Applied Fairness in Practice

Selbst, Andrew D., danah boyd, Sorelle A. Friedler, Suresh Venkatasubramanian, and Janet Vertesi. "Fairness and Abstraction in Sociotechnical Systems." Proceedings of the Conference on Fairness, Accountability, and Transparency (FAT)*, 59-68. ACM, 2019. This influential paper identifies five "traps" that arise when fairness is treated as a purely technical property divorced from social context. The Framing Trap (failing to model the full sociotechnical system), the Portability Trap (assuming fairness transfers across contexts), the Formalism Trap (conflating mathematical formalization with substantive fairness), the Ripple Effect Trap (ignoring downstream consequences), and the Solutionism Trap (assuming fairness is a problem technology can solve). Essential reading for any student who wants to apply fairness definitions in practice without falling into reductive thinking.

Mitchell, Shira, Eric Potash, Solon Barocas, Alexander D'Amour, and Kristian Lum. "Algorithmic Fairness: Choices, Assumptions, and Definitions." Annual Review of Statistics and Its Application 8 (2021): 141-163. A comprehensive review that contextualizes fairness definitions within the choices and assumptions that precede them.
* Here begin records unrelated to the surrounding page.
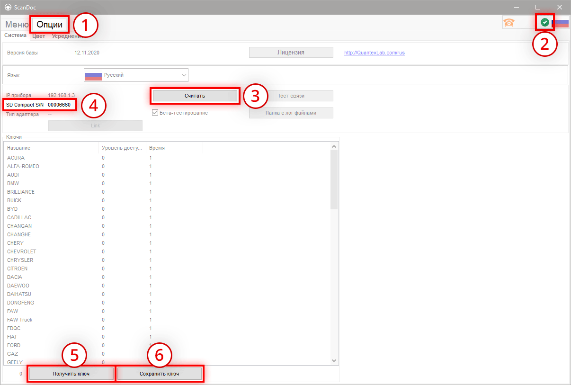Click the Russian flag icon in top-right corner
The width and height of the screenshot is (571, 385).
[x=561, y=23]
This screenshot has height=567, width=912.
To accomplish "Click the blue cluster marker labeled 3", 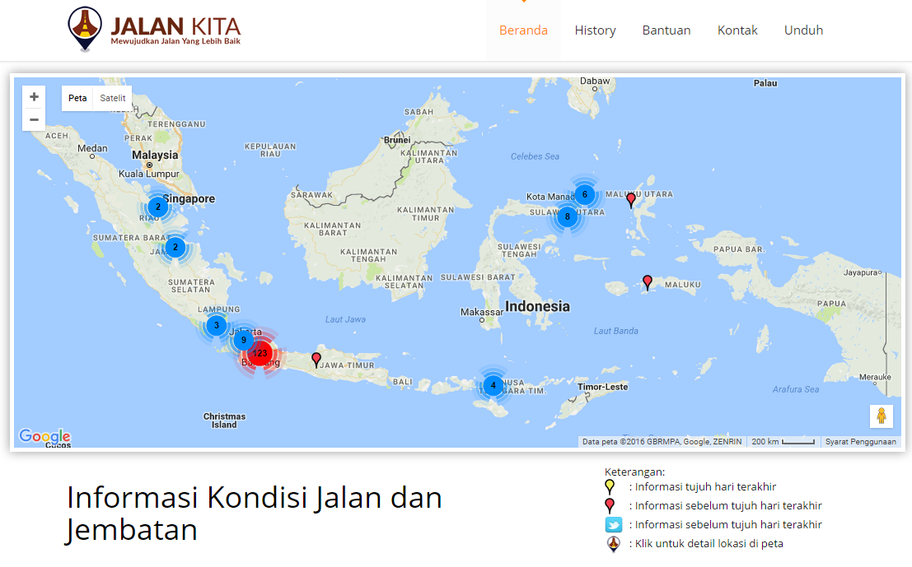I will pos(217,325).
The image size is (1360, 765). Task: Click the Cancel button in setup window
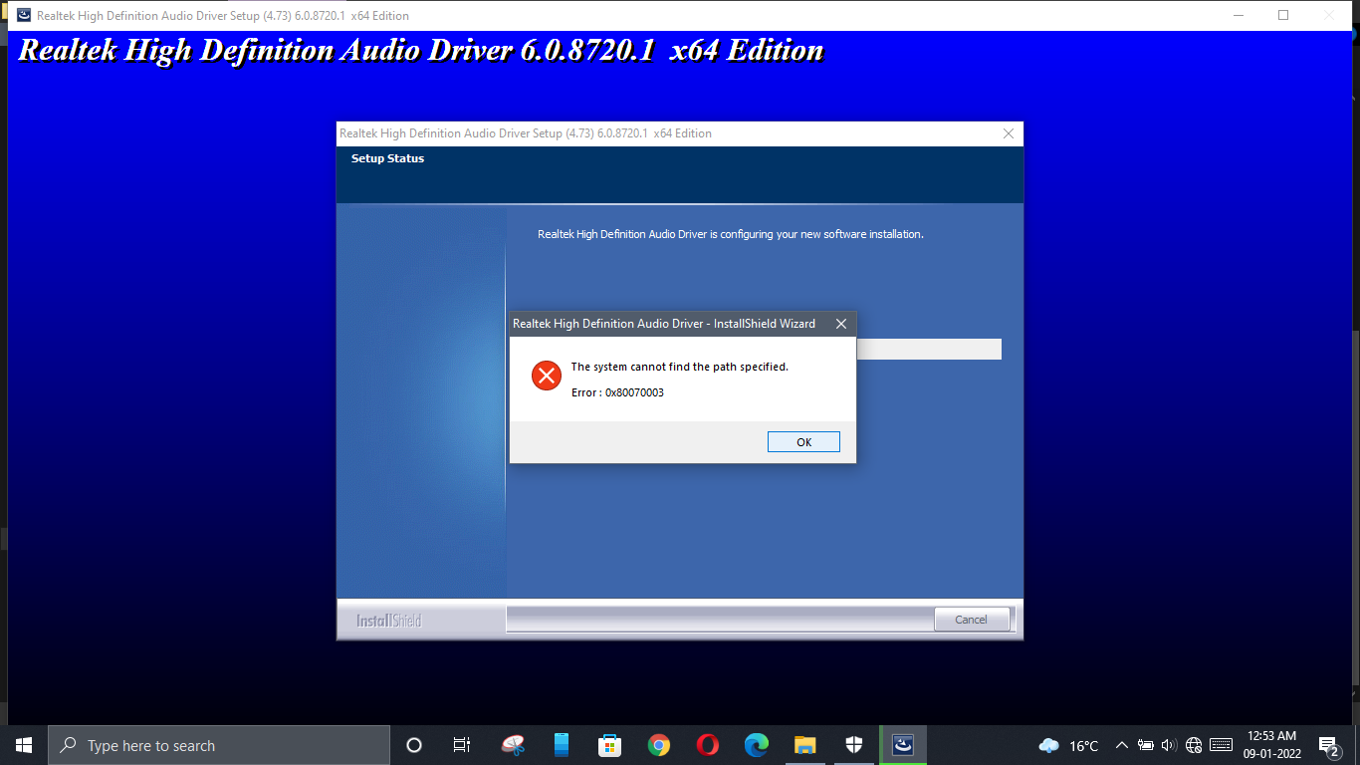coord(972,620)
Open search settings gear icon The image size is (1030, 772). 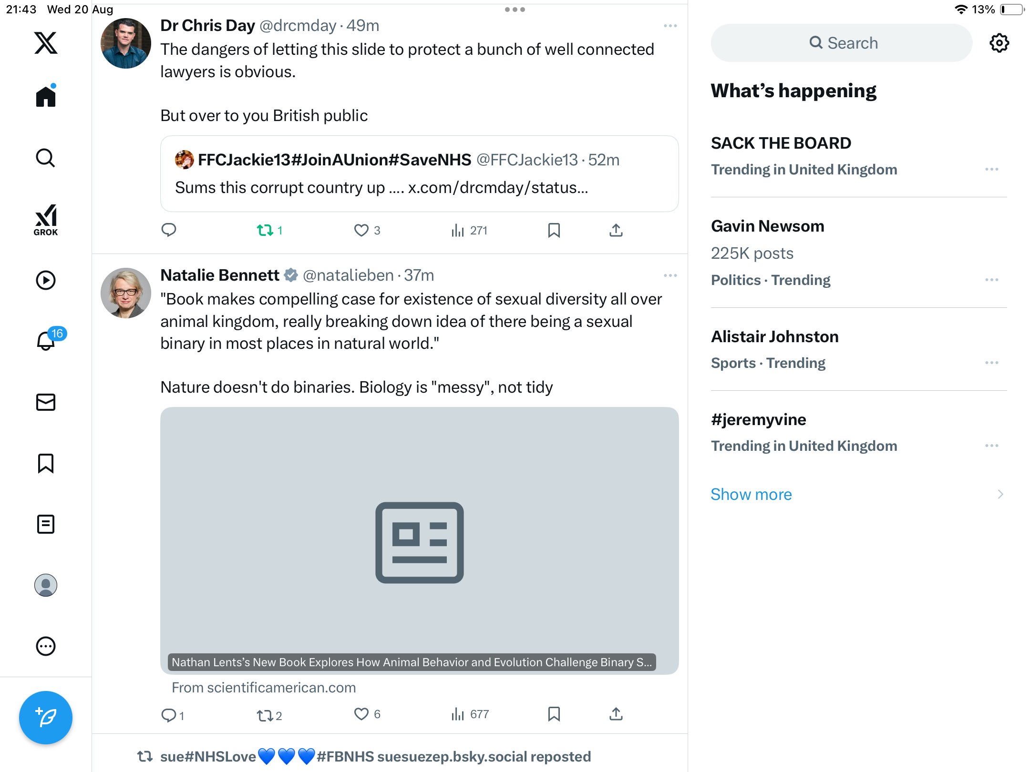coord(999,43)
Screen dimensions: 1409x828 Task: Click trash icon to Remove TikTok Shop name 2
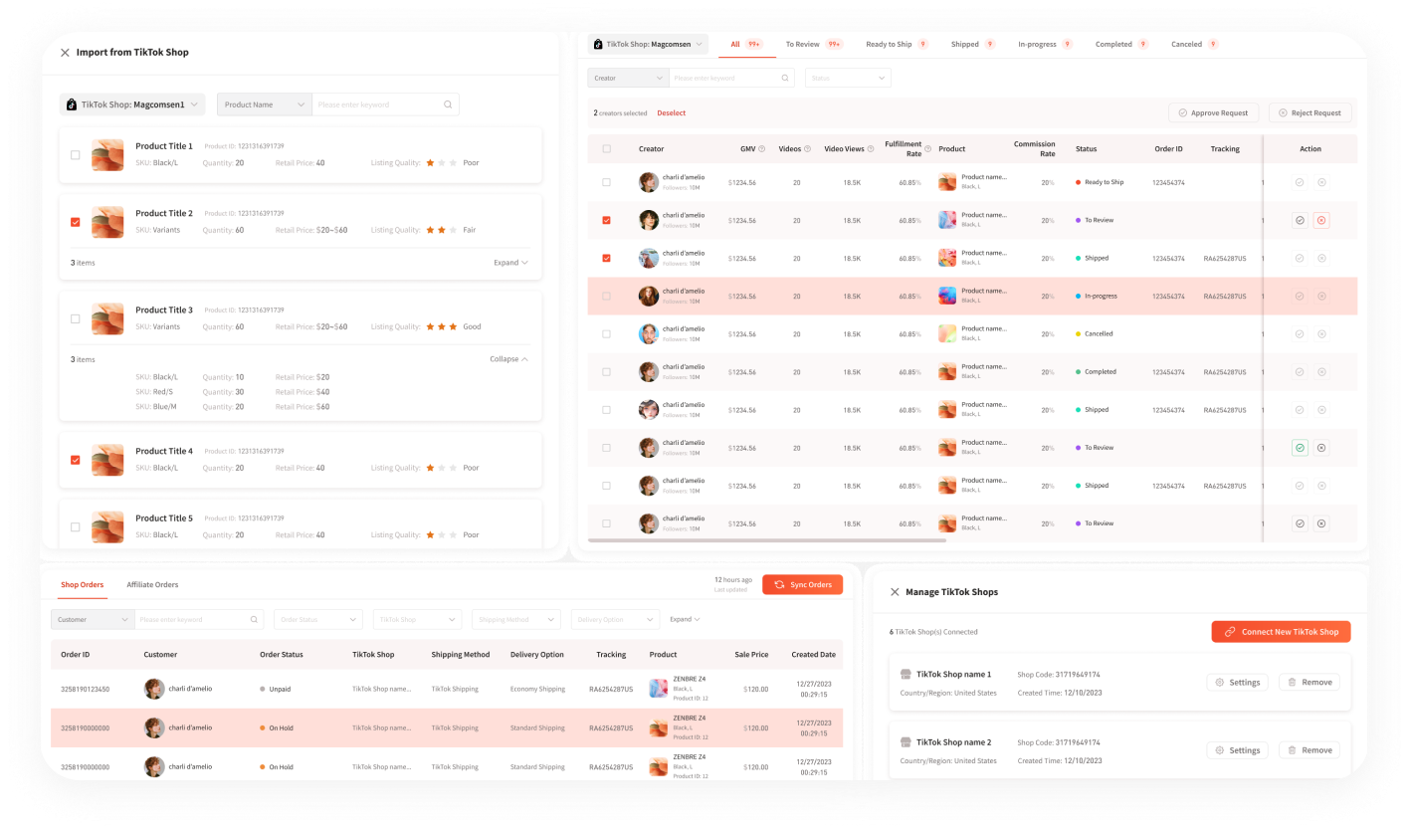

Mitchell et al. argue that many fairness debates are actually debates about upstream choices (how to define the target variable, what data to use, which populations to serve) rather than about the fairness metric itself. This reframing is valuable for students who find the fairness definition landscape overwhelming.

Raji, Inioluwa Deborah, Andrew Smart, Rebecca N. White, Margaret Mitchell, Timnit Gebru, Ben Hutchinson, Jamila Smith-Loud, Daniel Theron, and Parker Barnes. "Closing the AI Accountability Gap: Defining an End-to-End Framework for Internal Algorithmic Auditing." Proceedings of the 2020 Conference on Fairness, Accountability, and Transparency (FAT)*, 33-44. ACM, 2020. A practical framework for conducting internal fairness audits of AI systems. Raji et al. draw on Google's experience to propose a structured audit process that surfaces fairness concerns at every stage of development. This paper bridges the gap between theoretical fairness definitions and organizational practice — essential for students preparing to implement fairness in real-world settings.


The COMPAS Debate (Extended)

Flores, Anthony W., Kristin Bechtel, and Christopher T. Lowenkamp. "False Positives, False Negatives, and False Analyses: A Rejoinder to 'Machine Bias: There's Software Used Across the Country to Predict Future Criminals. And It's Biased Against Blacks.'" Federal Probation 80, no. 2 (2016): 38-46. A direct response to ProPublica's COMPAS analysis from criminal justice researchers who argue that ProPublica's framing was misleading and that the relevant fairness standard for risk assessment is calibration, not equalized odds. Reading this alongside the ProPublica investigation provides students with a complete picture of the debate — both positions, with their supporting evidence and reasoning.


These readings build directly on the impossibility theorem and the fairness definitions introduced in Chapter 15. As Chapter 16 turns to transparency and explainability, the question shifts from "is the system fair?" to "can we explain how it works?" — a question that connects fairness, accountability, and the right to understand the systems that govern our lives.